У Гертруды неприятно засосало под ложечкой. У Монти неприятно засосало под ложечкой. У мистера Лльюэлина приятно засосало под ложечкой. Он недолюбливал Мейбл, но ему нравилось, как она делает дело. Он взглянул на нее с неожиданным восхищением. «Калека!» На редкость меткий штрих.
— Калека? — переспросил Монти.
— Калека? — переспросила Гертруда.
— В прошлом году она попала под машину.
— «Роллс-ройс», — уточнил мистер Лльюэлин, любивший филигранную отделку.
— И с тех пор она прикована к постели. Ну что ж, — сказала Мейбл со вздохом, — придется побегать по магазинам. Хотя, боюсь, у них нет того, что нужно. Ей ужасно тяжело угодить. Кто не знает, какими капризными становятся дети, когда они болеют и страдают…
— У нее золотые кудри, — сказал мистер Лльюэлин.
— Монти, — проговорил Реджи, зная, что его работодатель неравнодушен к идеям взаимопомощи и сотрудничества, — не будь негодяем, не отнимай мышку у несчастного увечного ребенка.
— И голубые глаза, — сказал мистер Лльюэлин.
— Монти! — воскликнула Гертруда с мольбой в голосе.
— Э-э… — ответил Монти.
— Разумеется, бедняжка имеет полное право на мышь, — сказала Гертруда. — Я и не думала оставить ее себе.
— Отлично сказано, юный хоккейный ас, — сказал Реджи от всего сердца.
— Ты
— Да ради Бога! — сказала Гертруда, буравя Реджи взглядом, полным неприязни. — Мистер Лльюэлин, возьмите.
По всему было видно, что ей чрезвычайно тяжело разлучаться с сокровищем, и человек, хорошо воспитанный, принимая этот дар, помялся бы и поотнекивался хотя бы ради приличия.
Мистер Лльюэлин выхватил мышь, как обезьяна, прыгающая на дерево за кокосом. В следующий миг он уже пятился к дверям, будто опасался, что решение пересмотрят.
Уже в дверях он, видимо, смекнул, что не проявил достаточной куртуазности.
— Ну, ладно… — начал он.
По всей вероятности, он сочинял в уме благодарственную речь.

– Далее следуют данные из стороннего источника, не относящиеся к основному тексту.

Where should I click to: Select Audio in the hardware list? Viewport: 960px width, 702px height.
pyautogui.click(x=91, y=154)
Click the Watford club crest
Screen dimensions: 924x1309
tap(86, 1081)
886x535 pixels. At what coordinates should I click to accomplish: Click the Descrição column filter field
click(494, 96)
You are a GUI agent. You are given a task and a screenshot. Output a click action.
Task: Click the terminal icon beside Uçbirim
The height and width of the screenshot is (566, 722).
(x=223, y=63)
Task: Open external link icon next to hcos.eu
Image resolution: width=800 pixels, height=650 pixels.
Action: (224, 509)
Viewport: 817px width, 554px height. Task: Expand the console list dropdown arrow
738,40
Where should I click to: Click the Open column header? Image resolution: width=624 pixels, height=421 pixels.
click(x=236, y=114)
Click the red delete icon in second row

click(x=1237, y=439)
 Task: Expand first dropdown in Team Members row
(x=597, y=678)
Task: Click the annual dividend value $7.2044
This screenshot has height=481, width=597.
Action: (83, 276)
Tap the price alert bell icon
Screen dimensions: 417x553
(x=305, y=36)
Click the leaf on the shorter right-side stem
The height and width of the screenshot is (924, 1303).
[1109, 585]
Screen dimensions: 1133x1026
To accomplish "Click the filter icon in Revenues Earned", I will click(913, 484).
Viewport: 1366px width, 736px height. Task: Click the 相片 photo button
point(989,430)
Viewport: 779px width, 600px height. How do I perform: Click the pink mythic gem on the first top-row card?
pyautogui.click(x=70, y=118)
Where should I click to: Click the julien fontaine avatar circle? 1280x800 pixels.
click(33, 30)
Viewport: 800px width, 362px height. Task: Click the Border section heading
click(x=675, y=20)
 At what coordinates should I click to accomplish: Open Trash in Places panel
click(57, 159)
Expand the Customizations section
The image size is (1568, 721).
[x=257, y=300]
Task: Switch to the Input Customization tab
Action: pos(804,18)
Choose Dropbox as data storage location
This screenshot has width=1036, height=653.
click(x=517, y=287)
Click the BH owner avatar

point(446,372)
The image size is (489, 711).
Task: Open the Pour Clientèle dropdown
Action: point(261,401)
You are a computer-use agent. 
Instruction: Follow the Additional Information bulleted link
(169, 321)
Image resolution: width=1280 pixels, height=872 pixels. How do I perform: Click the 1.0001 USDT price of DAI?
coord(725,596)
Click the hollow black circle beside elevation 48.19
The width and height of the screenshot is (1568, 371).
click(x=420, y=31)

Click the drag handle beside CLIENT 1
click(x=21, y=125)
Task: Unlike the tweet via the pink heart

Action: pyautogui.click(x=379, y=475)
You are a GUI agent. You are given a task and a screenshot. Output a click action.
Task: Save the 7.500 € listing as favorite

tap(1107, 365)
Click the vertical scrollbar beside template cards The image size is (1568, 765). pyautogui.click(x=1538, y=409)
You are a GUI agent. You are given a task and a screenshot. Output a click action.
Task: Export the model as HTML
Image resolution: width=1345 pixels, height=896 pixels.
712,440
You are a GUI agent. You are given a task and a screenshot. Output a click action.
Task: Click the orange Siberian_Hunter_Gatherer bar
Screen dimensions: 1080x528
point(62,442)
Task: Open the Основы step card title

Но слова не лезли в голову. Он еще немного постоял, светясь смущенной улыбкой, а затем ушел. Когда за ним затворилась дверь, зазвонил телефон.
Реджи подошел и снял трубку.
— Алло!.. Все правильно. Пришлите его наверх. Там внизу Альберт Пизмарч, — сказал он, — просит аудиенции.
Монти хлопнул себя по лбу.
— О Господи! Я ни разу не дал ему на чай! Хотя проплыл с ним пол-океана.
В интервале, промелькнувшем между объявлением о визите Альберта Пизмарча и возникновением Альберта Пизмарча собственной персоной, в гостиной состоялась неформальная дискуссия по вопросам этики. Фуксия Флокс выступила против Пизмарча, упирая на то, что если позволять стюардам океанских лайнеров гоняться за забывчивыми клиентами по нью-йоркским гостиницам, вскоре эти стюарды станут рыскать за ними с собаками по всей Америке. Реджи, человек более гуманный, заявил, что справедливость есть справедливость и надо ему сколько-нибудь сунуть. Монти был занят тем, что пытался разменять десятку на две пятерки.
Лицо Альберта Пизмарча, когда он наконец вошел в комнату, выражало хорошо знакомый почтительный упрек. Он воззрился на Монти, как на блудного сына.
— Сэр, — произнес он.
— Знаю, знаю.
— Не слишком порядочно с вашей стороны, сэр, уйти, и концы в воду…
Монти и думать забыл про размен десятки на две пятерки. Глядя в эти глаза, полные укора, слыша этот укоризненный голос, он сгорал от стыда и раскаяния. С десяткой в руке он подскочил к Альберту Пизмарчу.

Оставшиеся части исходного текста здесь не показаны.